• **Objective**
Rewrite the data below, replacing every instance of "Screen dimensions" with "Screen size" and leaving everything else unchanged.

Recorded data
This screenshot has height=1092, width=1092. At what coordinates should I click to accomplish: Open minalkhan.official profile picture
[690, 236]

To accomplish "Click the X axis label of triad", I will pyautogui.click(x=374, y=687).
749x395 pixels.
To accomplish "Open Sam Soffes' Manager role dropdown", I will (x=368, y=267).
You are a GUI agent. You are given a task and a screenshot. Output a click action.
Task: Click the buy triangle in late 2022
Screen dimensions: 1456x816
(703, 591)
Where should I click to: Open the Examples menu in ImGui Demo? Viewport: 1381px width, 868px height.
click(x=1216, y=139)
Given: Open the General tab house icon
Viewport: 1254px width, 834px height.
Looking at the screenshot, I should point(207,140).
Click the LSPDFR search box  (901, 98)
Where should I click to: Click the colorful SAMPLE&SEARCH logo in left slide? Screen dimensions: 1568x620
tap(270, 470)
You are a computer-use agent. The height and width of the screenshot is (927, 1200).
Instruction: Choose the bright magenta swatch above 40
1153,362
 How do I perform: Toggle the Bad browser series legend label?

• **Expected answer**
This screenshot has height=1092, width=1092. At what coordinates should I click to accomplish: Open minalkhan.official profile picture
[690, 236]

To accomplish "Click the X axis label of triad", I will pyautogui.click(x=374, y=687).
749x395 pixels.
To accomplish "Open Sam Soffes' Manager role dropdown", I will (x=368, y=267).
You are a GUI agent. You are given a task and a screenshot. Output a click action.
Task: Click the buy triangle in late 2022
Screen size: 1456x816
(703, 591)
Where should I click to: Open the Examples menu in ImGui Demo? Viewport: 1381px width, 868px height.
click(x=1216, y=139)
Given: Open the General tab house icon
Viewport: 1254px width, 834px height.
Looking at the screenshot, I should point(207,140).
Click the LSPDFR search box  (901, 98)
Where should I click to: Click the colorful SAMPLE&SEARCH logo in left slide? Screen size: 1568x620
tap(270, 470)
You are a computer-use agent. The height and width of the screenshot is (927, 1200).
Instruction: Choose the bright magenta swatch above 40
1153,362
 How do I perform: Toggle the Bad browser series legend label?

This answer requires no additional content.